**Collected data**

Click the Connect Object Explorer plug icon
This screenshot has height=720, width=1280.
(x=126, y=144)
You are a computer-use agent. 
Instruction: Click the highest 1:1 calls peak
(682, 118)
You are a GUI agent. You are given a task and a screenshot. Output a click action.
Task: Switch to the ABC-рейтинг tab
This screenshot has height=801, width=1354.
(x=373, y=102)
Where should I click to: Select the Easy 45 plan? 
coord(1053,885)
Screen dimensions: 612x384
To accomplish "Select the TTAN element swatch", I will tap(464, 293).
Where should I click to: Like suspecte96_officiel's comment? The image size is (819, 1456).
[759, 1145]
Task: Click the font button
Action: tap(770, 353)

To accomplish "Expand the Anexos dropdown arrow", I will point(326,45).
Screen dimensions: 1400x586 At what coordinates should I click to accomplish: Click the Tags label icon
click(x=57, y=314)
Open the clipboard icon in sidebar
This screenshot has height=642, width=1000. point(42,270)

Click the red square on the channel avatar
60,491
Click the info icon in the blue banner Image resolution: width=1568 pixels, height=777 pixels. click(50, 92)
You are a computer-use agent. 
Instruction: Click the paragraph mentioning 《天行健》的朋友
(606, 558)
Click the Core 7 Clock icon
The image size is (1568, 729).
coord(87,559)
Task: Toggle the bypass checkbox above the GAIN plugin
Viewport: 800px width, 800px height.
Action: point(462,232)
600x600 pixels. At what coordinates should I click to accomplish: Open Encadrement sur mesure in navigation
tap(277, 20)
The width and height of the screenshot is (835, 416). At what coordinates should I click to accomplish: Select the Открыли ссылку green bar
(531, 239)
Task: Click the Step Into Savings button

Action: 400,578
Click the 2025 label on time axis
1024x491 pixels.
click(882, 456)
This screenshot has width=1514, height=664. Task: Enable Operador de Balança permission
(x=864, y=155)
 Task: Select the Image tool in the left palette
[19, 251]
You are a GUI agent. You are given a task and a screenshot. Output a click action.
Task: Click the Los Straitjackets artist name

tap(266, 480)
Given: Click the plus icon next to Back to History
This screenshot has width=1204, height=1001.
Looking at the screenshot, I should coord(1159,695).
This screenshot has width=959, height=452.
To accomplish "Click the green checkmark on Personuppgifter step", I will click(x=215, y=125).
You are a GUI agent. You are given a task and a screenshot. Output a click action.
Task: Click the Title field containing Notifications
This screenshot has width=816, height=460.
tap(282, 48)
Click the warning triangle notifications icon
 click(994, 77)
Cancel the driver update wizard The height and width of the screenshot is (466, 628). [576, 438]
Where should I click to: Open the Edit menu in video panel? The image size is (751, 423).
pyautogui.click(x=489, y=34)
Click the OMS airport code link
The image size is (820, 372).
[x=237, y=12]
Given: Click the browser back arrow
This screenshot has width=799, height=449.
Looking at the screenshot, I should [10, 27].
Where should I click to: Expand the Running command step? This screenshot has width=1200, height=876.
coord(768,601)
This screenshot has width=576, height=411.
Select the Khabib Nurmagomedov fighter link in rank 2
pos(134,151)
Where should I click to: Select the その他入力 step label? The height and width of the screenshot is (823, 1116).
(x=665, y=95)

**Exercise objective**
Could you copy every line in the records that holds "will"?

**Reply**
To accomplish "Select the TTAN element swatch", I will tap(464, 293).
To accomplish "Expand the Anexos dropdown arrow", I will point(326,45).
To accomplish "Click the green checkmark on Personuppgifter step", I will click(x=215, y=125).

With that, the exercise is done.